THE PROBLEM: Go line by line through the data below, counting each one that has "profile", and give the final count only.

DATA FOR REVIEW:

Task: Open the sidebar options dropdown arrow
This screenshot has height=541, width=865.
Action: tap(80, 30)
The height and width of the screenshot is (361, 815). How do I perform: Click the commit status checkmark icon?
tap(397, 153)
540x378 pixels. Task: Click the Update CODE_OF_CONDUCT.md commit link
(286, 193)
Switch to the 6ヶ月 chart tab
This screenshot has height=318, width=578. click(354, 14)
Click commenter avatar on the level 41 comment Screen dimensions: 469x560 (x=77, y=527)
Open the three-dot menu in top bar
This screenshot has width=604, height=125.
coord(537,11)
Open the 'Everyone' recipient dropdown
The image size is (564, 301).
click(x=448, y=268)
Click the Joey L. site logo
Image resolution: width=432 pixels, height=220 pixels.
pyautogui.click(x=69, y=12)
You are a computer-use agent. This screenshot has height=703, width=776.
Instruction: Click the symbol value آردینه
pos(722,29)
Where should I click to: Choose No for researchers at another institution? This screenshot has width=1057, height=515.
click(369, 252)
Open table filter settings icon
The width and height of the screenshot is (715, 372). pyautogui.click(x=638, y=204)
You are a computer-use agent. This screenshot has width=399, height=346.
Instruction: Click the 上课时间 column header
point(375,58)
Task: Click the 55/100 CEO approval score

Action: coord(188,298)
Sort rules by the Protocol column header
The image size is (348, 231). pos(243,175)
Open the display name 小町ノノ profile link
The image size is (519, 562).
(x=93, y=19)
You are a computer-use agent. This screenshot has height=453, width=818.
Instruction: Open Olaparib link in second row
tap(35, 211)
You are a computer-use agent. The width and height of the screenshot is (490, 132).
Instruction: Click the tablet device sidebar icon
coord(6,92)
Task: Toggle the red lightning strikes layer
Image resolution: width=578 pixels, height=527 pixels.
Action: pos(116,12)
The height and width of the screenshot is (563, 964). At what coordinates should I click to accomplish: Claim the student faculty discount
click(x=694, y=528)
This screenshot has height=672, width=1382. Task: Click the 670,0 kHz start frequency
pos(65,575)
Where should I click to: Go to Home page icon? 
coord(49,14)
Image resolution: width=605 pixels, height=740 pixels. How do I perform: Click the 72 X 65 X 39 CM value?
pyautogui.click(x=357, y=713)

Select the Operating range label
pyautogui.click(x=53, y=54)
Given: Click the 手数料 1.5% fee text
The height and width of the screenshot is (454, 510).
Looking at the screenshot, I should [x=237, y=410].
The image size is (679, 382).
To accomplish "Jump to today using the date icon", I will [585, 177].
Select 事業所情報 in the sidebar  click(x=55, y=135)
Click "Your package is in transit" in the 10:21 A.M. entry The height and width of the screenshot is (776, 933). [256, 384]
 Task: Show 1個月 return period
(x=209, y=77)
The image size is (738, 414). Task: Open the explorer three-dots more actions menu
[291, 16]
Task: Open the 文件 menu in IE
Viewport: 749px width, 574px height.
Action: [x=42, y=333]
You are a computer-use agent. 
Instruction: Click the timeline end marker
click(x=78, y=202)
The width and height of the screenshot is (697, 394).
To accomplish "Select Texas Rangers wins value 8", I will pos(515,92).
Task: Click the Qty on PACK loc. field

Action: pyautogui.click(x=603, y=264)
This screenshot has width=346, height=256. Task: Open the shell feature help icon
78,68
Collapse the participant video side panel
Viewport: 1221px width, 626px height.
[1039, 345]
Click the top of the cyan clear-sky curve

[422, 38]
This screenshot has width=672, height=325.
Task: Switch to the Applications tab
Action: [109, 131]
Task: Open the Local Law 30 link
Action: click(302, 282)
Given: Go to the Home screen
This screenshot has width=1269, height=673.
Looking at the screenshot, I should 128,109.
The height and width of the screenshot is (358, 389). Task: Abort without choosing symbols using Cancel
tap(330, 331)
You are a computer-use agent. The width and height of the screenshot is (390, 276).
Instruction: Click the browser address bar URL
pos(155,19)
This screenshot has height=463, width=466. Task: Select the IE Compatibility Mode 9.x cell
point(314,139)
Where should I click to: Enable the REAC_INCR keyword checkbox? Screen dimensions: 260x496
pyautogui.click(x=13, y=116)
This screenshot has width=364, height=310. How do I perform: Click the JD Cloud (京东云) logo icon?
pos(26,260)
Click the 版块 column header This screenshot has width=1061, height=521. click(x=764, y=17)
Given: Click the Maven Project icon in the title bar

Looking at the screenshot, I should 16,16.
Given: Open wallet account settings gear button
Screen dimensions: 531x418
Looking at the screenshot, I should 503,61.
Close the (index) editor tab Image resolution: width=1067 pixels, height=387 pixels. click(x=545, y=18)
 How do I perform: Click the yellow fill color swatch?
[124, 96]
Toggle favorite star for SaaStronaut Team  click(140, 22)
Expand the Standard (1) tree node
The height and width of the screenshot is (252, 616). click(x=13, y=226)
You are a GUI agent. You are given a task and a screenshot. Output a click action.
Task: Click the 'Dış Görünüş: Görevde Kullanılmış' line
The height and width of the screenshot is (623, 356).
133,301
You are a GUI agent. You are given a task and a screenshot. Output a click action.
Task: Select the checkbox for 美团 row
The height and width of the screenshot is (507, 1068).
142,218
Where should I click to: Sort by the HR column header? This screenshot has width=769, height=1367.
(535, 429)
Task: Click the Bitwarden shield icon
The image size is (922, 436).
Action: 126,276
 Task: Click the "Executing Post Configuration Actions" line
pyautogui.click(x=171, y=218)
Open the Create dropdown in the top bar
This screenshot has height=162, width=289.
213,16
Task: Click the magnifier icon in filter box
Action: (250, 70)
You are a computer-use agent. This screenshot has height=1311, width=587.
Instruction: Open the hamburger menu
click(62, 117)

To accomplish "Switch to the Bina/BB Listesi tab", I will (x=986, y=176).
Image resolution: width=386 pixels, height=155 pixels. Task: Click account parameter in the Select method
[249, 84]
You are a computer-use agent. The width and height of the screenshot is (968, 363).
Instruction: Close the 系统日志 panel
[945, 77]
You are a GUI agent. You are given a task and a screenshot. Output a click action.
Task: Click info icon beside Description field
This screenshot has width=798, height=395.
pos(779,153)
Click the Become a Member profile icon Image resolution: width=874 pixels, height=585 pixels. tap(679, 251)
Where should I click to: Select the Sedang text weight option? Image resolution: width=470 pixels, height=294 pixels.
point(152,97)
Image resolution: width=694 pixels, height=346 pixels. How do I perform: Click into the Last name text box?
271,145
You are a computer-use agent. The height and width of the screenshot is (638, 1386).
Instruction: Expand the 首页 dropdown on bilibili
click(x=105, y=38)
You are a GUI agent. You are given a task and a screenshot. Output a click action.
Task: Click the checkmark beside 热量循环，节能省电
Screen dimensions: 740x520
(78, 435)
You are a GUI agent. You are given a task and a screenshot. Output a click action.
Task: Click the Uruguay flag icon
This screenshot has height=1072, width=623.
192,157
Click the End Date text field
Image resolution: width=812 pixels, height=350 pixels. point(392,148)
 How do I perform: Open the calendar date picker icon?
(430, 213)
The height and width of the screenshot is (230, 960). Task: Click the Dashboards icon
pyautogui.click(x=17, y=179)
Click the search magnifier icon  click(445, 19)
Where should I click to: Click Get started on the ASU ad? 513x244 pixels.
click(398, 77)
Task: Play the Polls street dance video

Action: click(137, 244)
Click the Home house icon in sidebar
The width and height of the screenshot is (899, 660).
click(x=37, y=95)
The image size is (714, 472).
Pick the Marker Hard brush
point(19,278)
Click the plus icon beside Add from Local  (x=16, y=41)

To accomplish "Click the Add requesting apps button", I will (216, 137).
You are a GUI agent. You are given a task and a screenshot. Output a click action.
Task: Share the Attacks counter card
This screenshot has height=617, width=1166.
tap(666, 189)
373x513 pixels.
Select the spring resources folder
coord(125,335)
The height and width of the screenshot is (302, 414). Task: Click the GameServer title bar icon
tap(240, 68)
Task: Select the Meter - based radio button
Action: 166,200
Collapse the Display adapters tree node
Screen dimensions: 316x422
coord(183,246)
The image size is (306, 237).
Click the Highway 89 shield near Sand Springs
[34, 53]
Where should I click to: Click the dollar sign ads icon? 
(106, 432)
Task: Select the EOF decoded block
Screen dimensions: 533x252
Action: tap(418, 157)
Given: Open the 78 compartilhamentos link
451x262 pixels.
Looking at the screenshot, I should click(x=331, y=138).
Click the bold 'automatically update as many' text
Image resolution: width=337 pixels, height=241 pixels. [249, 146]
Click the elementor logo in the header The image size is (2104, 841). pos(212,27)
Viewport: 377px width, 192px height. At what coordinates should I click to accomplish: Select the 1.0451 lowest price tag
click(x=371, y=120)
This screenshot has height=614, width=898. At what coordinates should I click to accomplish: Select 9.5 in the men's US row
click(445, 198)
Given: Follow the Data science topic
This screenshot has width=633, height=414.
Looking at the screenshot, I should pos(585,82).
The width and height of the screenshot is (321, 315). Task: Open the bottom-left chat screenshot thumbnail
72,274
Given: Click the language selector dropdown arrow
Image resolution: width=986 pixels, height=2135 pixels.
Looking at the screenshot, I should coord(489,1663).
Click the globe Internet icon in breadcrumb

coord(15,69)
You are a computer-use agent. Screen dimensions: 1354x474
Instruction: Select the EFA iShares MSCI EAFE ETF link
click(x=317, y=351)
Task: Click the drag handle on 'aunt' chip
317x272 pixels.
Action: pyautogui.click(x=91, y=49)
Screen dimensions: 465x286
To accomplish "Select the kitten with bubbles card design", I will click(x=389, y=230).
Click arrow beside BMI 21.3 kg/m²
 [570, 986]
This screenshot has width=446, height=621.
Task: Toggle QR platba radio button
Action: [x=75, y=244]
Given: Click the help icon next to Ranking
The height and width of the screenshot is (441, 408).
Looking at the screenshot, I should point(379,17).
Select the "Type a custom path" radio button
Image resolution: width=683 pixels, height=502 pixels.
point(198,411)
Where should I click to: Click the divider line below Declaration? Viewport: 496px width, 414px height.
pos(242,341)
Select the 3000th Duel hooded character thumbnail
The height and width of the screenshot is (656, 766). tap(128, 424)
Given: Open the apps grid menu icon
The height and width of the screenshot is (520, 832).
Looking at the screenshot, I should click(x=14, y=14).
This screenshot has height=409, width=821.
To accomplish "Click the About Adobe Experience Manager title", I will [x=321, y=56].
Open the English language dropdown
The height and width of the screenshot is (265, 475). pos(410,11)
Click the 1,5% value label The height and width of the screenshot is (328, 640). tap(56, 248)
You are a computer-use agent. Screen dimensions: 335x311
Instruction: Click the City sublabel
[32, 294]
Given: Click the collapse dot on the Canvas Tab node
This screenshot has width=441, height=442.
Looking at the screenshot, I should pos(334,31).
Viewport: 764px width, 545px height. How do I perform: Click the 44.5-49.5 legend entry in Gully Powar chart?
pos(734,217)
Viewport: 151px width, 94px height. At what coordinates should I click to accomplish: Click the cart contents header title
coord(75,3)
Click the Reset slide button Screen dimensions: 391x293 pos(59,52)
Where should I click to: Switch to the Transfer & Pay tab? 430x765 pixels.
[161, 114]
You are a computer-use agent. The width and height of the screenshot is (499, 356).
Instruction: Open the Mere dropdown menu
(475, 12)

ANSWER SPACE: 2